When I'm working at a client site, I always start a packet capture -- with the client's permission of course -- and stop after approximately 1,000 packets. Then I review the various protocols and services sent out on the wire by any network-connected device. I will see packets from clients, servers, phones, printers, switches, routers, and other devices. I do not need a tsp, mirror/span port to do this broadcast analysis.

By analyzing this traffic, I can make suggestions to clean up  "space junk" (all those unnecessary packets) floating around the network. The benefits of going through this exercise are many. For example, you will have fewer packets to sift through when performing network troubleshooting. In some cases, it will be easy to pinpoint problems. In extreme cases, I have seen standard configurations cause broadcast storms that were easily fixed by cleaning up the desktop standard configuration. In other cases, I have found problems such as misconfigured load balancing and misconfigured ip helper addresses. 

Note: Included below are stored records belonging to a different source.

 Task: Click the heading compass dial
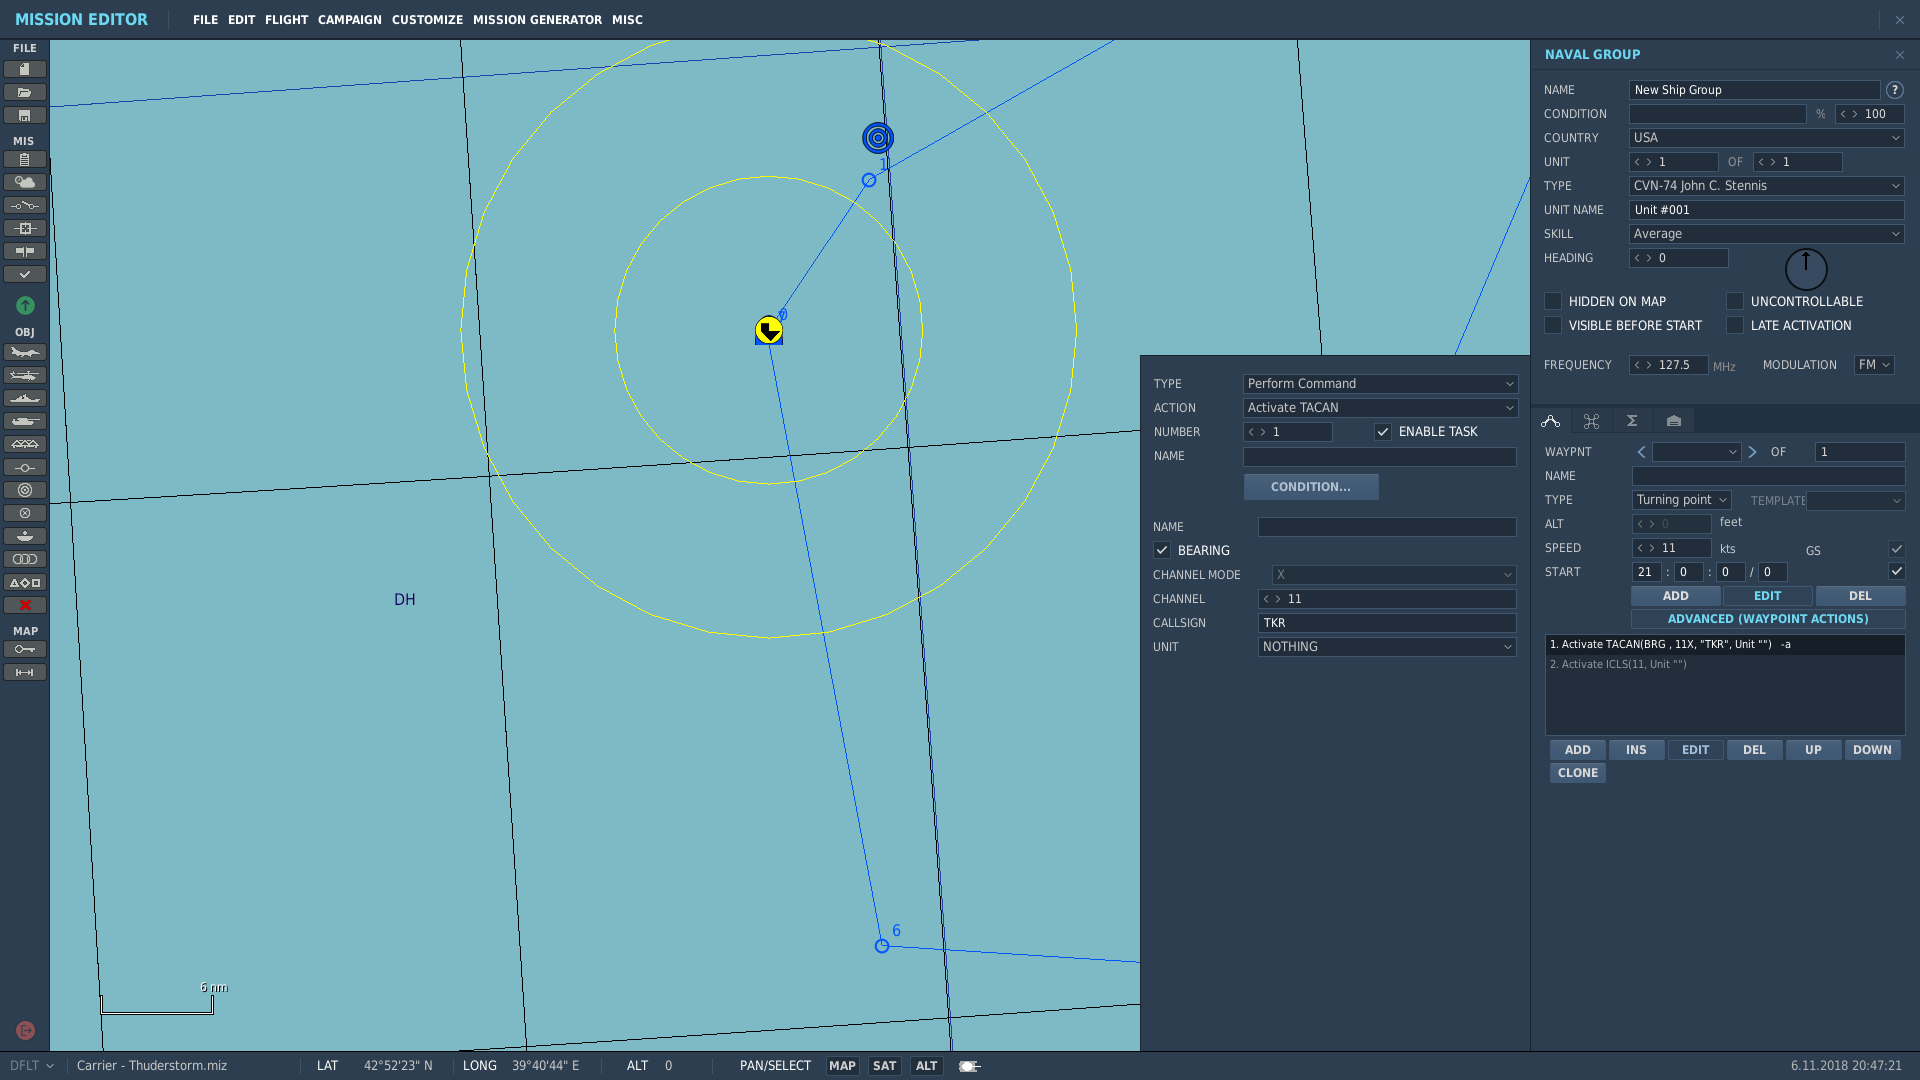pos(1806,269)
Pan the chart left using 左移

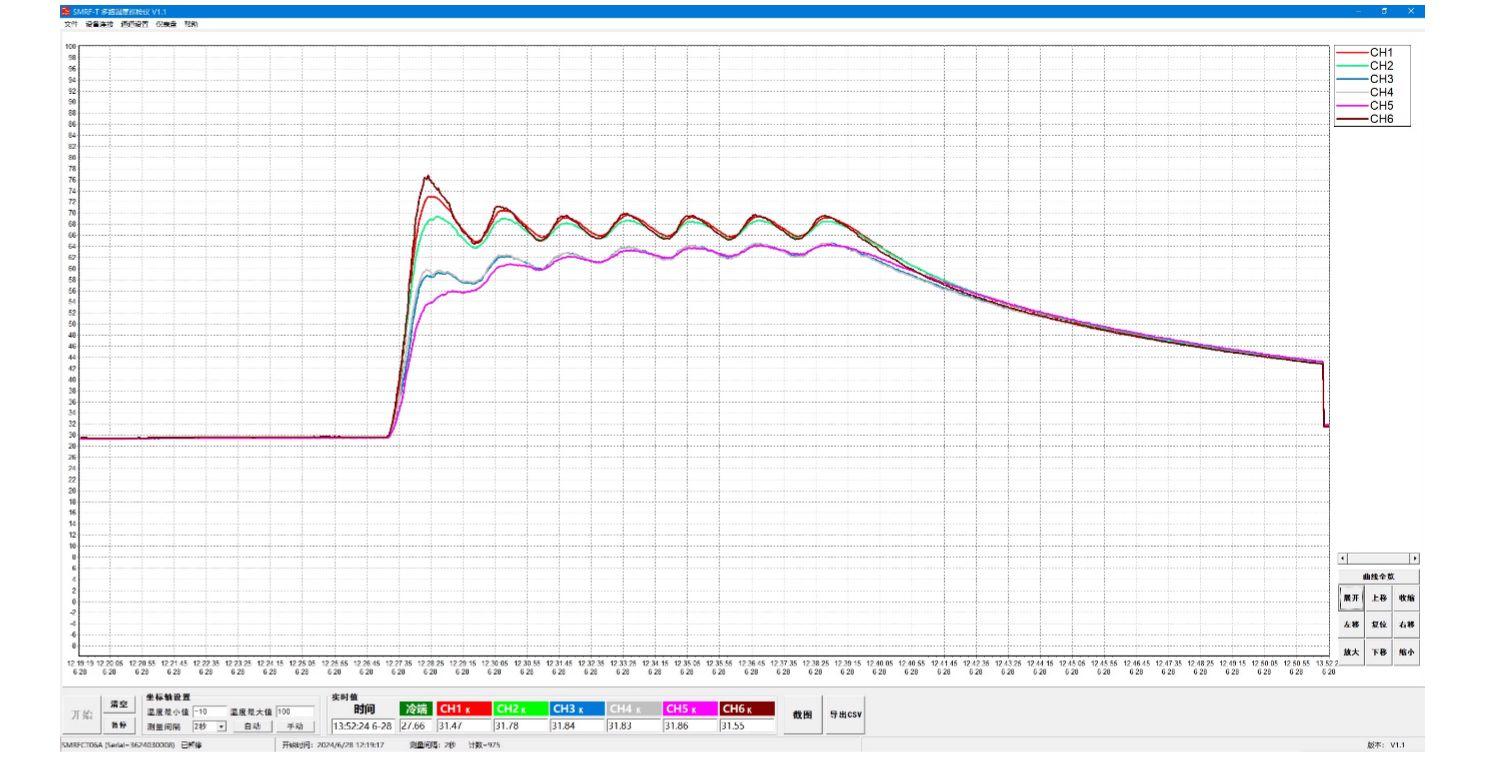click(x=1351, y=624)
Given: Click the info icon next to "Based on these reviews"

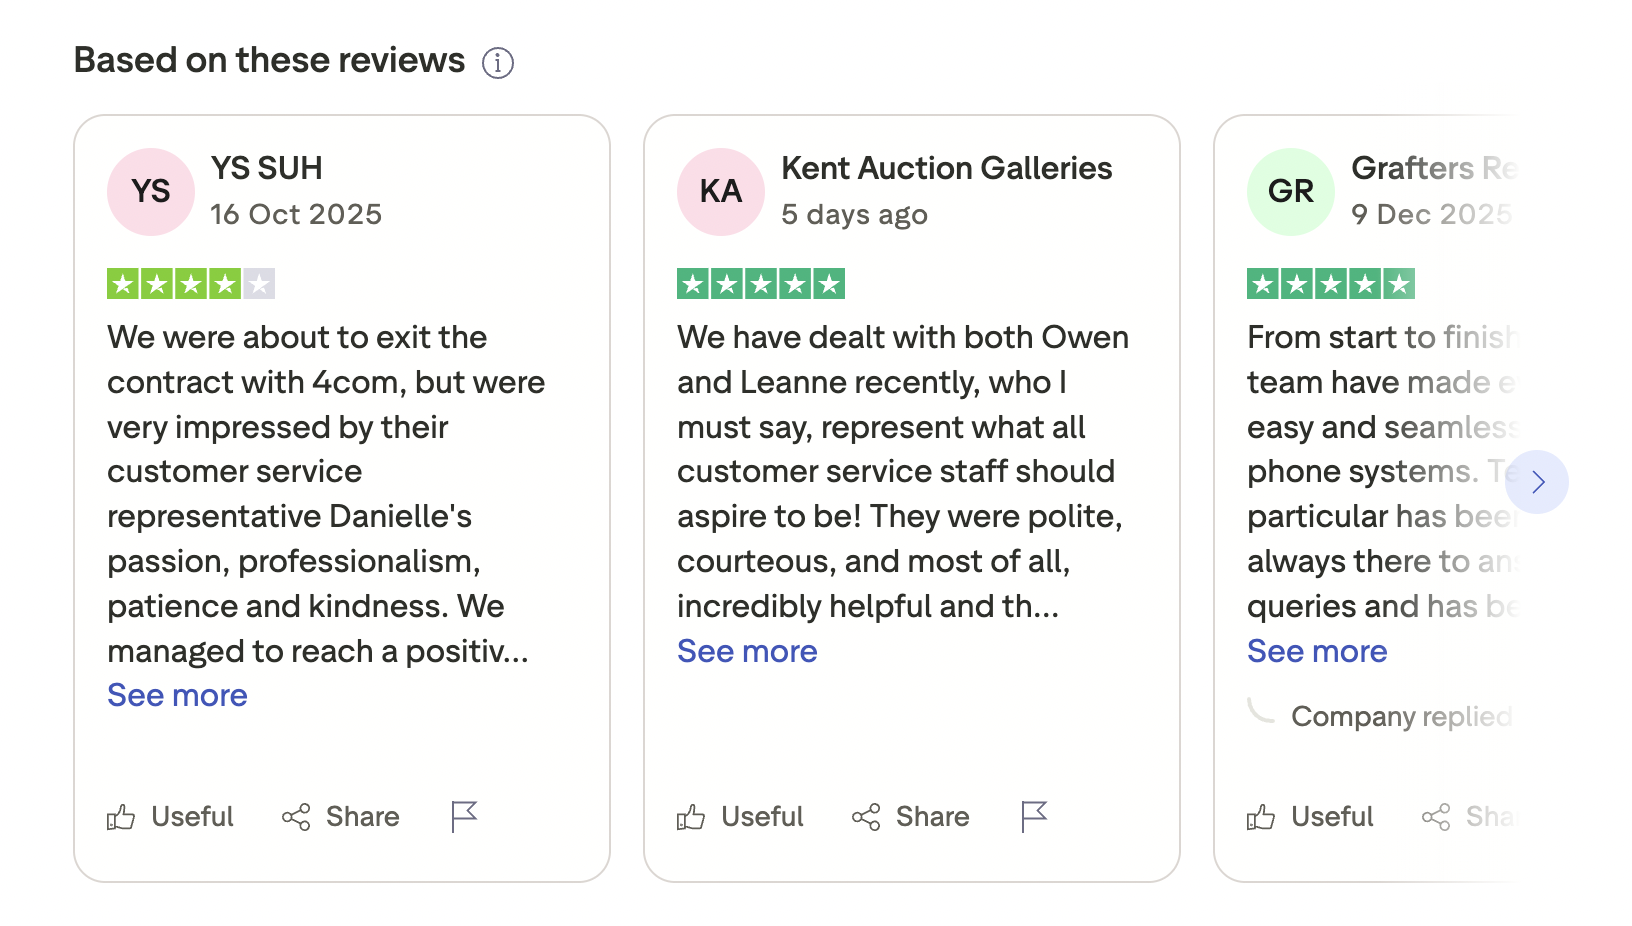Looking at the screenshot, I should [497, 62].
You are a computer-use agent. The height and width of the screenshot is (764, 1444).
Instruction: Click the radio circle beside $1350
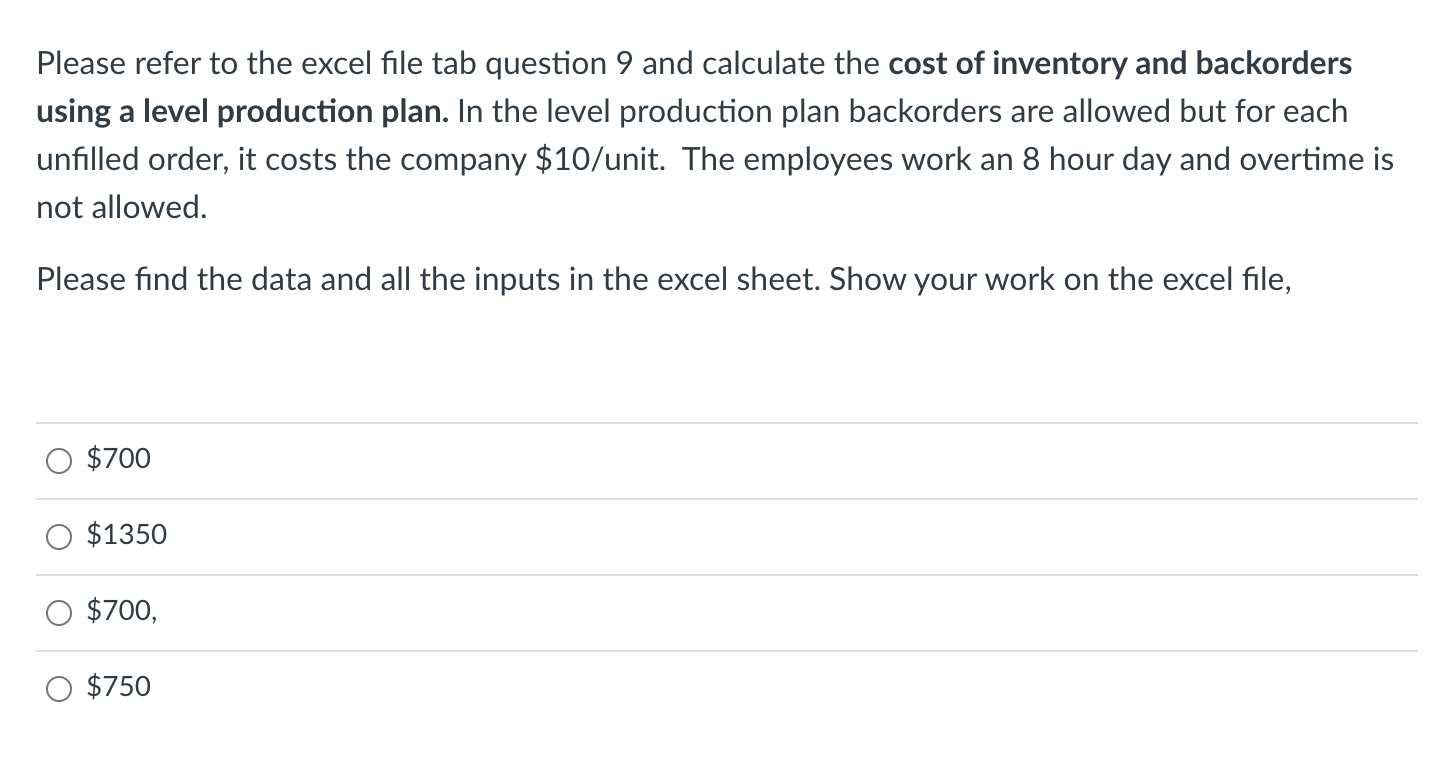point(58,536)
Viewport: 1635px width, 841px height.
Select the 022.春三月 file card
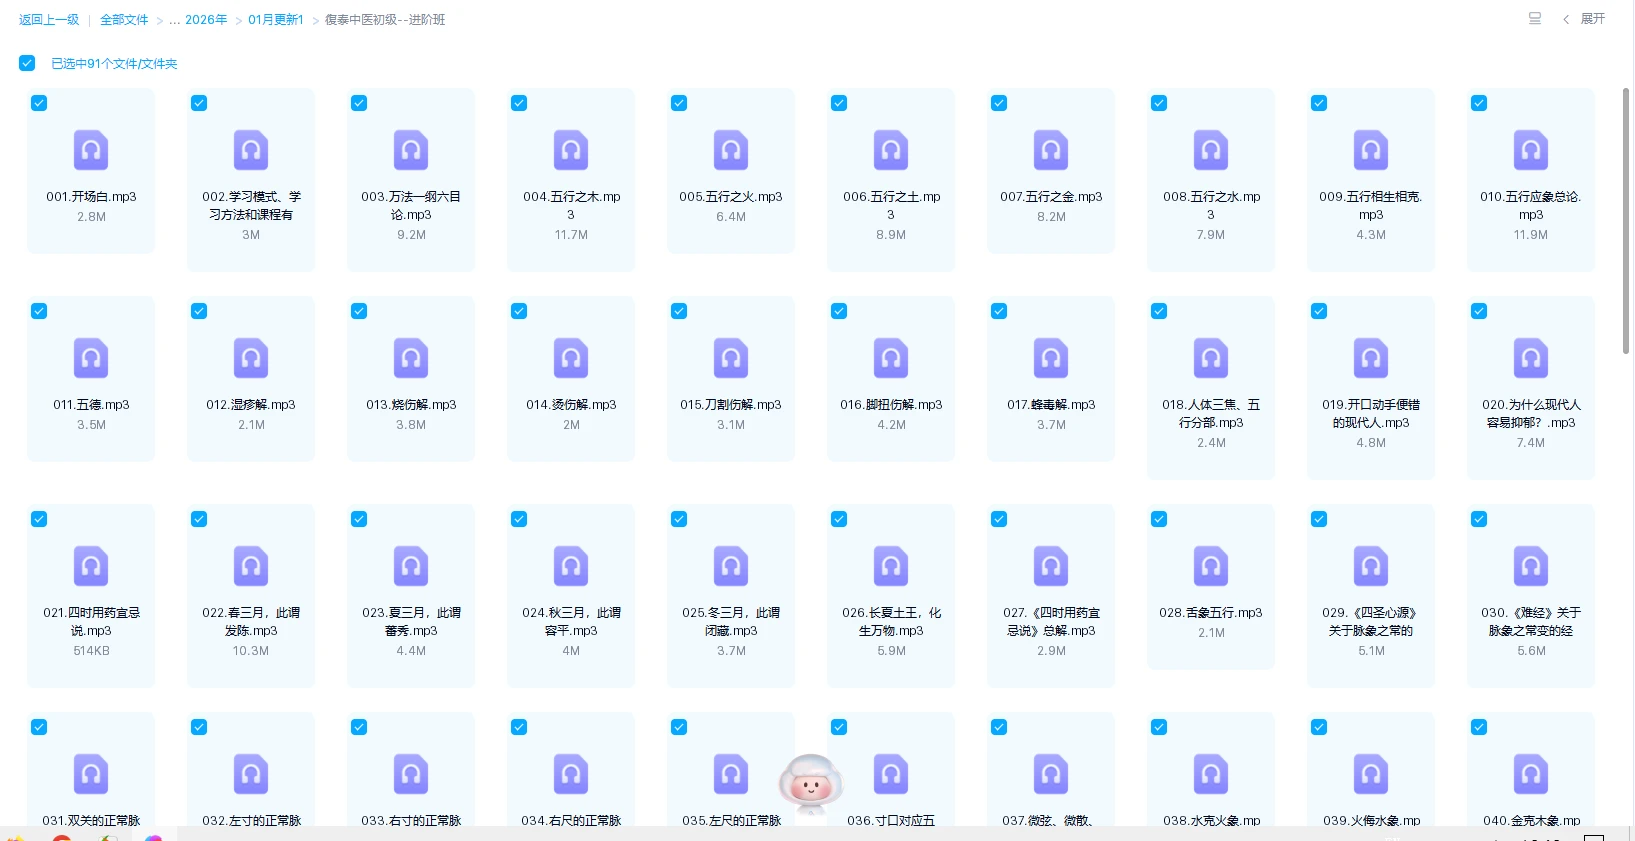[x=251, y=595]
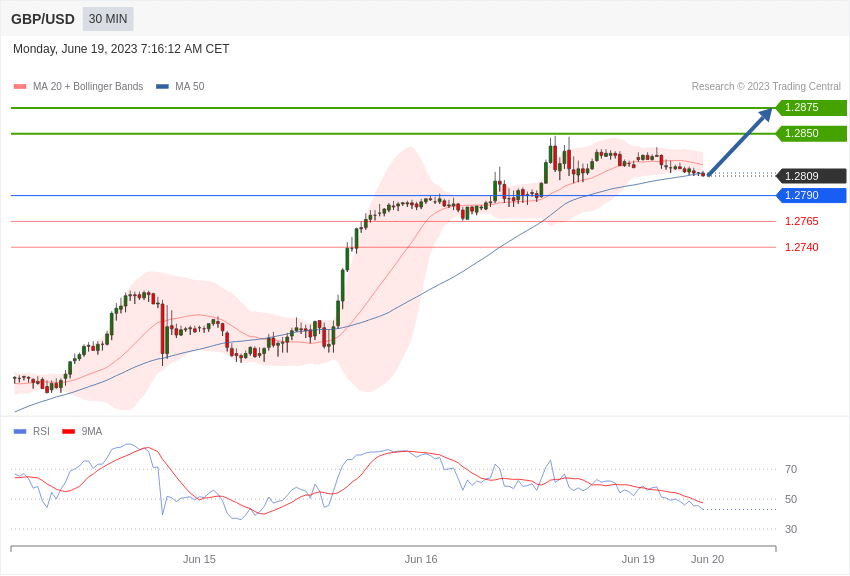Click the 1.2809 current price tag

(x=812, y=176)
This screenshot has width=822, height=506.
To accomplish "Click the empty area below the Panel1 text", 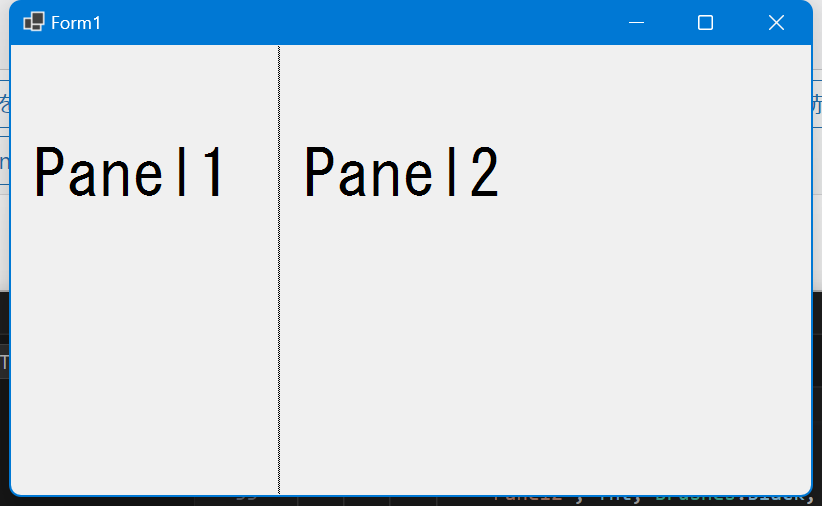I will tap(144, 346).
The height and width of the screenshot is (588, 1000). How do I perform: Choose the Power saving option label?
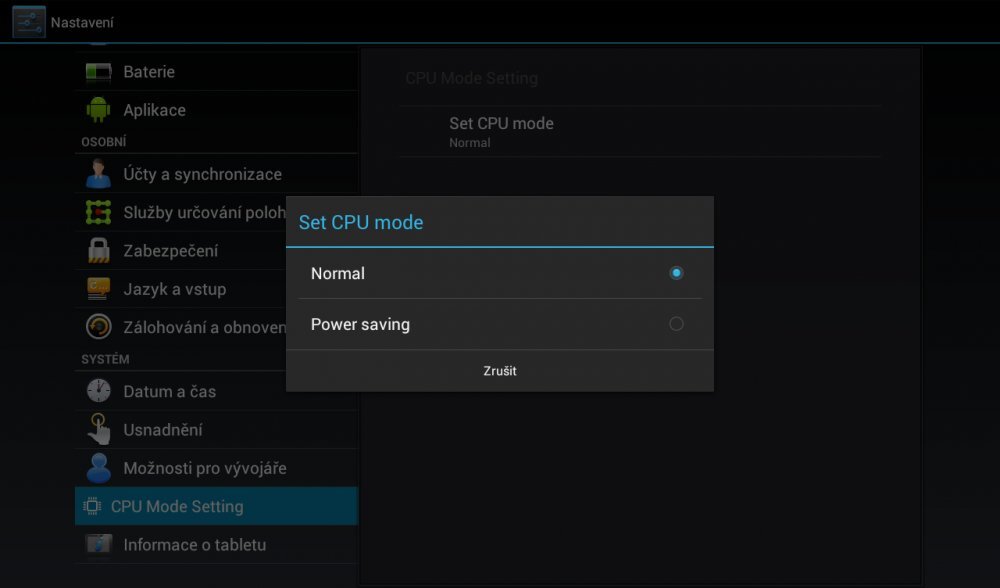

I encourage you to take a quick sample of your network traffic and give it a try.  You will be surprised at what you find.

In this video, I cover STP, LLDP, CDP, NTP, LLMNR, IPv6 and SSDP, what they look like in your trace, and what to do when you come across them. I also discuss how you can streamline your analysis by  leveraging the Protocol Hierarchy and Endpoint report features in Wireshark. If you are using another protocol analyzer, poke around and you should find similar reports.